In clinical research, investigators collect data from a representative selection of participants. That data is then generalized to apply to the larger population. But the demographics of participants in clinical trials are skewed in comparison to any given population. For example, although Black Americans make up about 13% of the U.S. population, Latinos about 18%, and Asians more than 5%, those demographics aren’t reflected in clinical research. The FDA reports that only 5% of clinical trial participants are Black, fewer than 2% are Asian, and fewer than 1% are Latino. And it’s not only race; women and seniors, for example, are also poorly represented.
The lack of diversity isn’t just a moral issue—it’s an issue that has scientific and global health implications. The long-standing systemic health and social inequities that result in uneven representation in clinical research mean that today’s medicines may not be equally safe and effective for all populations, leading to a health equity chasm that must be addressed.
Finding a solution isn’t easy. One hurdle to correcting the problem is determining what the disparity is in the first place: In a study published in JAMA Oncology, of the 230 oncology clinical drug trials between 2008–2018 that resulted in approved cancer drugs, only half included any information about the participant’s race. And of those that did report, the breakdown was vaguely defined.
Christian Rubio, vice president of strategic advancement at Global Genes, the rare disease patient advocacy organization, and Scott Schliebner, senior vice president of the Center for Rare Diseases at PRA Health Sciences, recently had a conversation tackling questions about the implications of the lack of diversity in clinical trials, how that impacts health equity, and how cultural competence can help close the gap.

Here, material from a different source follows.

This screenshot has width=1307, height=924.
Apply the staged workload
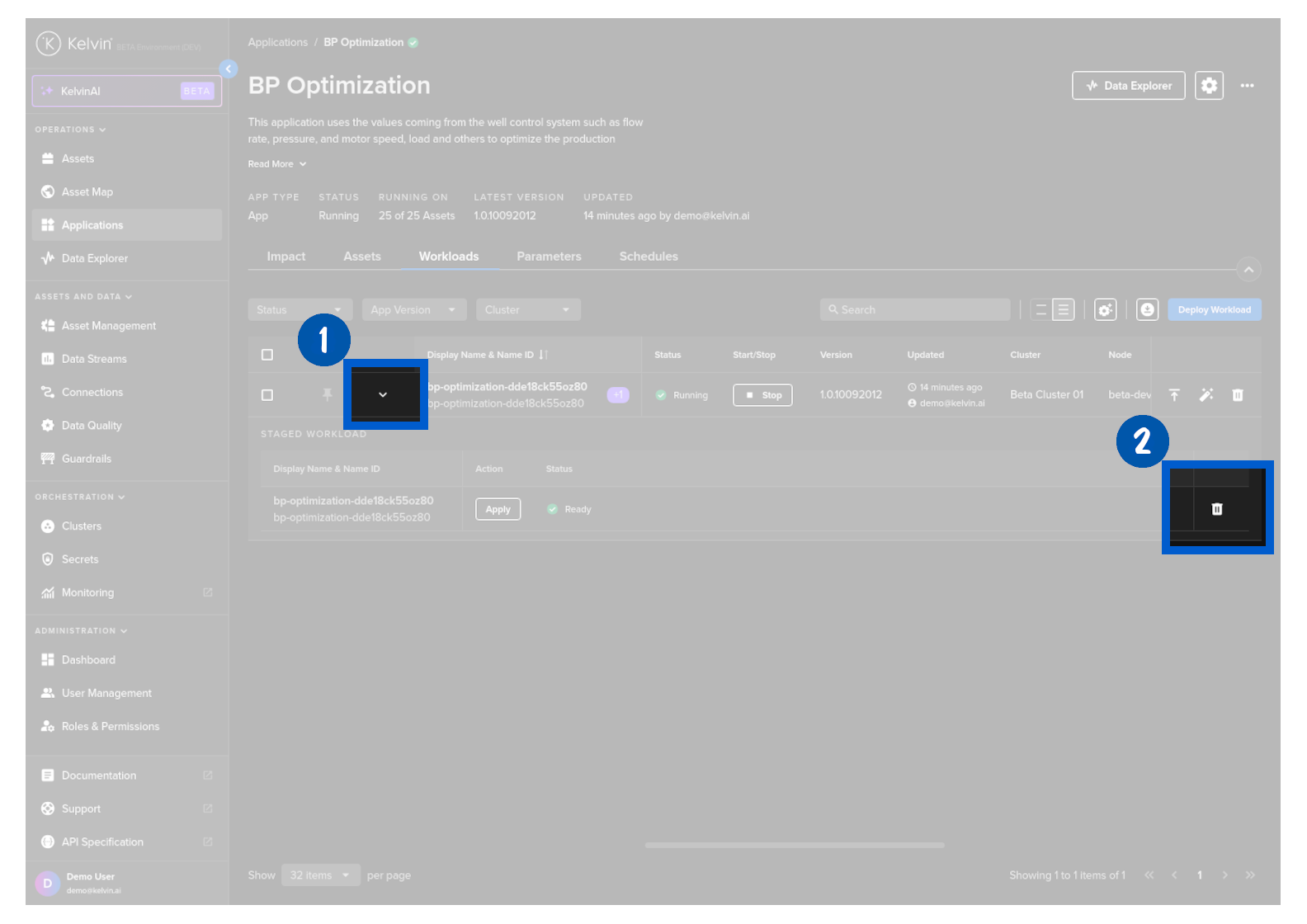pos(498,509)
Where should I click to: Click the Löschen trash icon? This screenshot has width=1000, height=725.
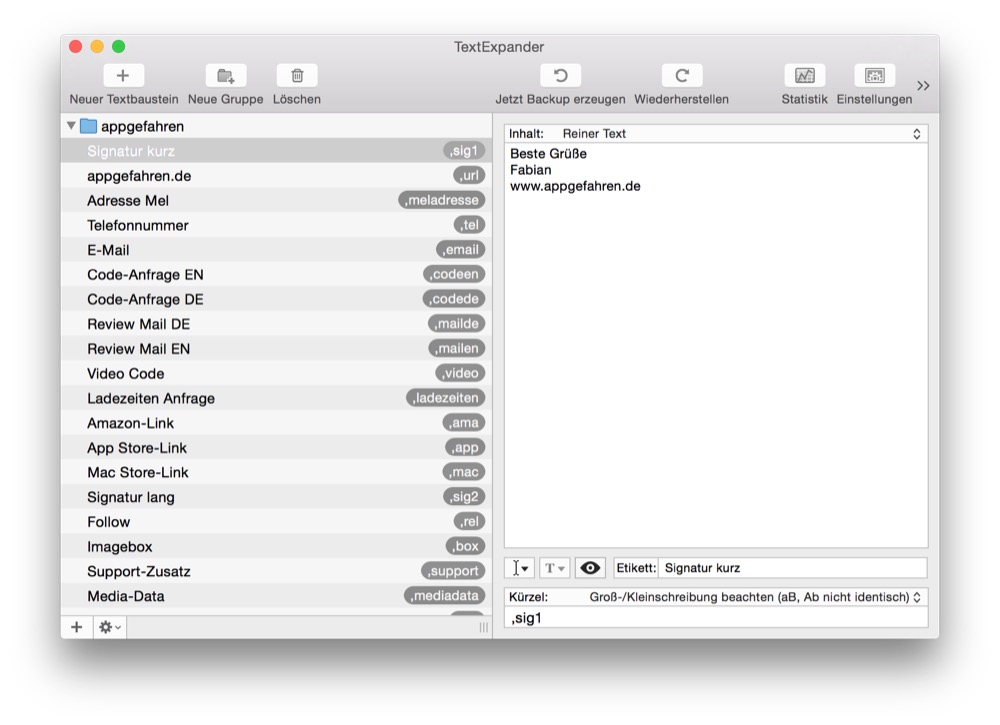point(297,76)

Scott: We need to make proactive investments in understanding and building trust in various communities, find a unified approach, and keep asking ourselves what we can do to reform this system.

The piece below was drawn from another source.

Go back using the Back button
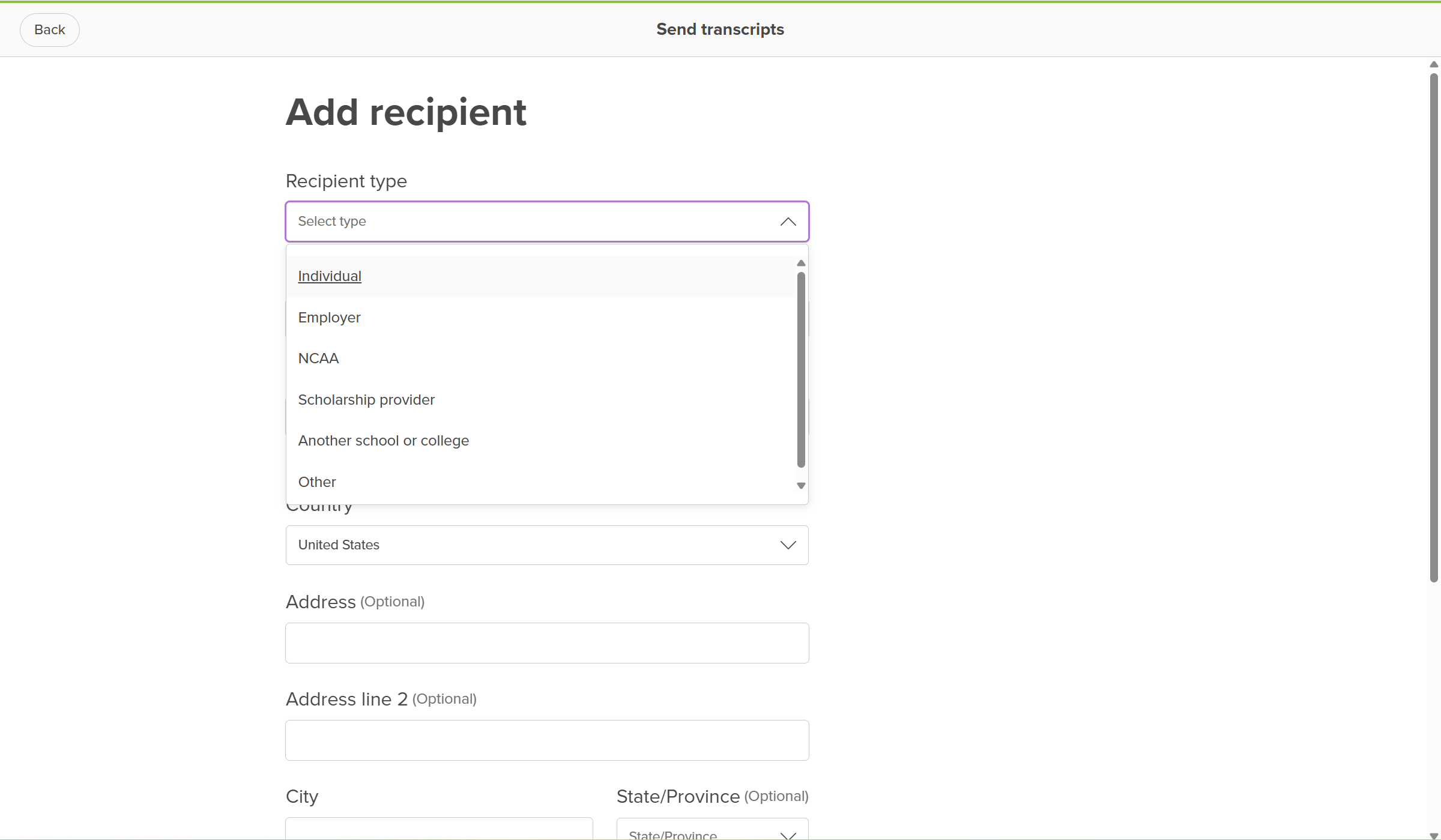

Christian: We need to embrace the fact that all of us in this industry need to play our part. Everyone can start in their own circle. Look at your own community. Ask questions, seek new people to talk to and get perspectives. If someone knows a lot about an underserved community, even if they’re not in your therapeutic area, you’re going to learn a lot talking to them.
Researchers need to take personal responsibility for growth and awareness and ask questions of new people. That takes bravery. You have to know you’re going to come across as naïve, but that’s okay. That’s how you learn.
Scott: To build trust within underserved communities, come in asking how you can help. Ask how you can learn. Even flat out ask, “What can I do to learn from you?” That’s a great way to start—these communities know more about themselves than we can even grasp.
Christian: Develop your cultural competence as an individual and then apply that to your research work. We have to ask ourselves the tough questions about our work environments, too. Is our research team diverse in ethnicity, academic pedigree, and home community experience? Do we hear their experiences in our internal discussions? Do their experiences and backgrounds get incorporated to foster better connections with community leaders? Is that valued by leadership? When we demonstrate openness by asking questions, we show our willingness to challenge our assumptions inside and outside the research conversation, and that builds trust with better engagement as the metric. That’s how we’ll close the gap in diversity in clinical research. It won’t come quickly, but we have to start.